● ACTIVITY
Return the following lines and nothing else: the one holding "Task: Open British" and all those after it in the records below, unchanged, minus any pictures.
-- Opening Marker --
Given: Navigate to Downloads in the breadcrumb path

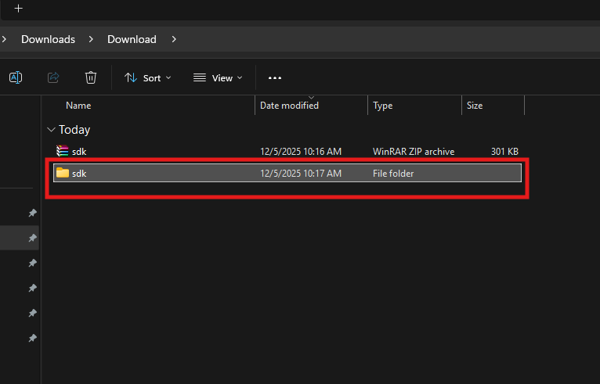Looking at the screenshot, I should (48, 39).
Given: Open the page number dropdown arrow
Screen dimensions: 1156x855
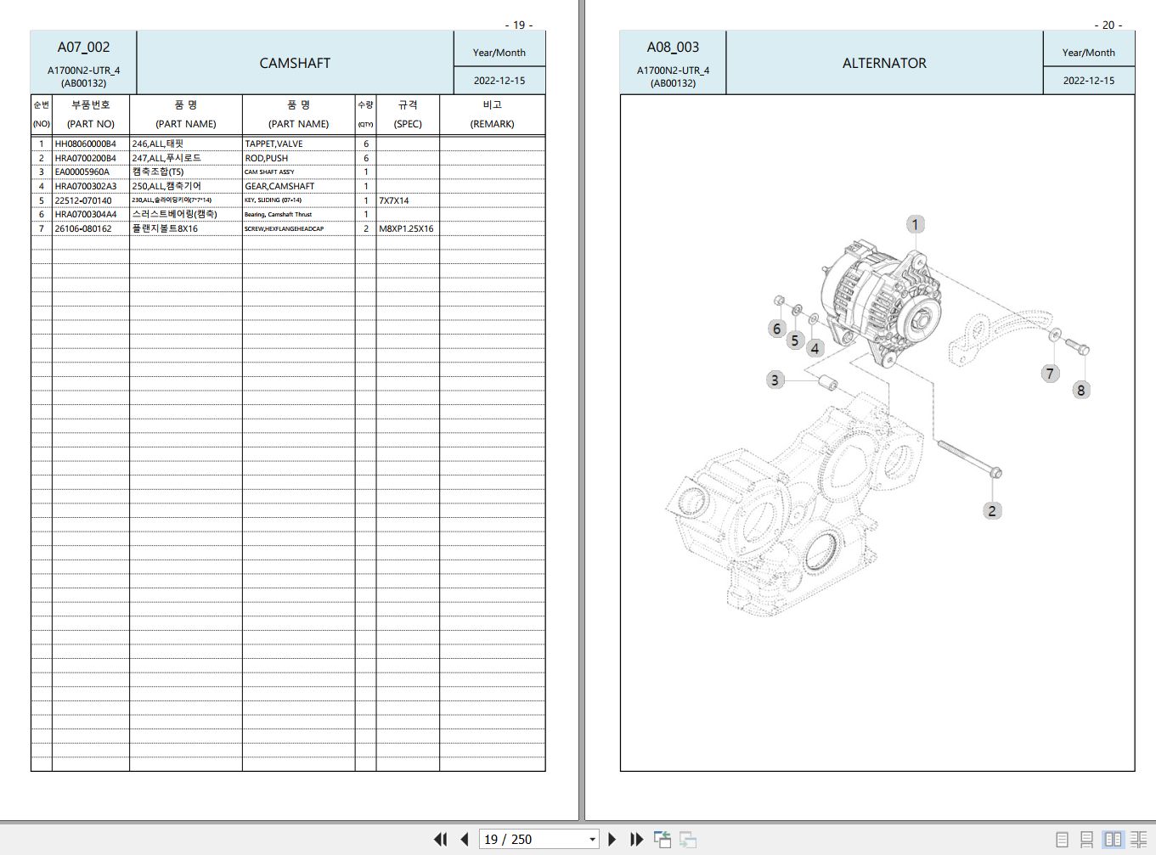Looking at the screenshot, I should point(592,840).
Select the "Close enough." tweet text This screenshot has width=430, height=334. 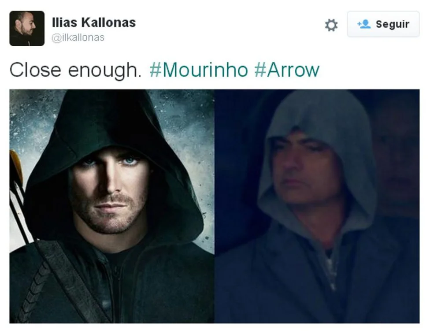75,70
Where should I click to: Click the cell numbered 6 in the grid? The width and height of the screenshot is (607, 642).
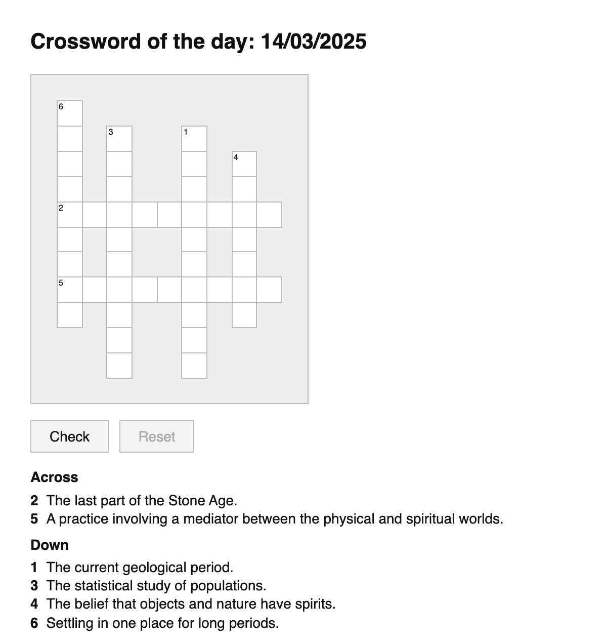point(69,113)
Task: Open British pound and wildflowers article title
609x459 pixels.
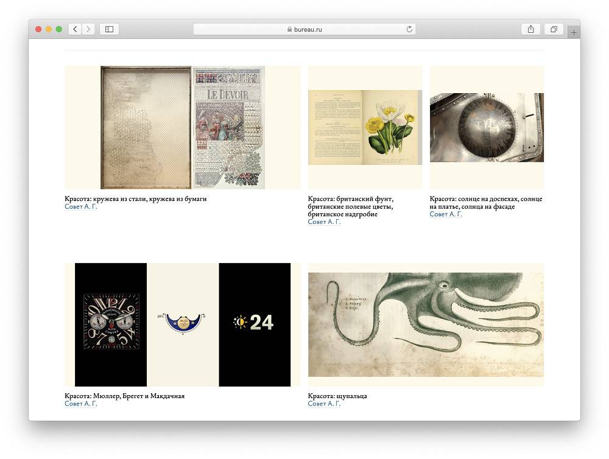Action: click(x=351, y=206)
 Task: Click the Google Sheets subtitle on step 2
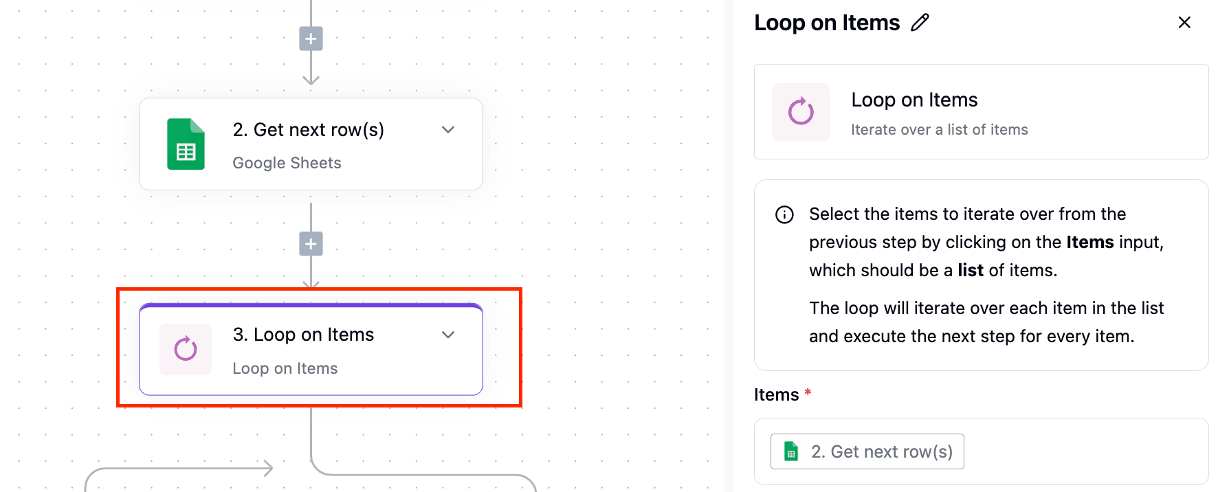pyautogui.click(x=287, y=163)
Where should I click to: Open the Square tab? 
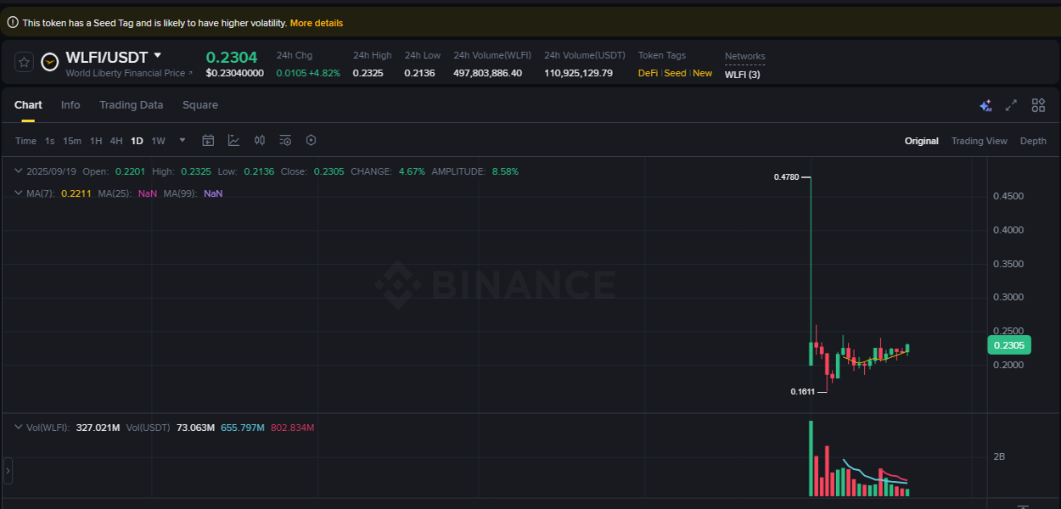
-- Closing Marker --
● YOUR RESPONSE
Task: Open British pound and wildflowers article title
609x459 pixels.
Action: click(x=351, y=206)
 Task: Click the Google Sheets subtitle on step 2
pyautogui.click(x=287, y=163)
Where should I click to: Open the Square tab? 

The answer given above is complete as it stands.